* [Assignment]
Copy each line of the material in which the word "polnjenja" appears.

* [Entries provided]
────────────────

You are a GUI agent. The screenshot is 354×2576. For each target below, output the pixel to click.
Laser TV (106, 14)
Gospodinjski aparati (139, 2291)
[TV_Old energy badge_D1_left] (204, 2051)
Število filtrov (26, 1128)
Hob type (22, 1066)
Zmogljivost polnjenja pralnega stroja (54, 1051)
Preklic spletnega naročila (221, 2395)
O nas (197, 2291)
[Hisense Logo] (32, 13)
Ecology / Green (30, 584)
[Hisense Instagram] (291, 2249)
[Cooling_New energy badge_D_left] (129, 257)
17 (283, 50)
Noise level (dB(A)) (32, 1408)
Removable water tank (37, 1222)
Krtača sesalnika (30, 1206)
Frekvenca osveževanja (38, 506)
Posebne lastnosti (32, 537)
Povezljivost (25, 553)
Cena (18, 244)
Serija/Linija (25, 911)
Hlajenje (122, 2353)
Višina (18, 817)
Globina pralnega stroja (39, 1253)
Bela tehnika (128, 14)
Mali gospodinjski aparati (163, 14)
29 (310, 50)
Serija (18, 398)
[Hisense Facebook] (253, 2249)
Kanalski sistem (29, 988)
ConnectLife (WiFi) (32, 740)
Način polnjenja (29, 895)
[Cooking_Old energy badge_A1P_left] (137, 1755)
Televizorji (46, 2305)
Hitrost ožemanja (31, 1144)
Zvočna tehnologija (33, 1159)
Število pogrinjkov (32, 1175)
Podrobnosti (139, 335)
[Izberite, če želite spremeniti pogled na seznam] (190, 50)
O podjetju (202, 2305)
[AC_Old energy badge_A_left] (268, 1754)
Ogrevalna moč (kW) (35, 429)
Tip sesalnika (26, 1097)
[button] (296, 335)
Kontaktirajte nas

────────────────

* [Completed exercise]
Zmogljivost polnjenja pralnega stroja (54, 1051)
Način polnjenja (29, 895)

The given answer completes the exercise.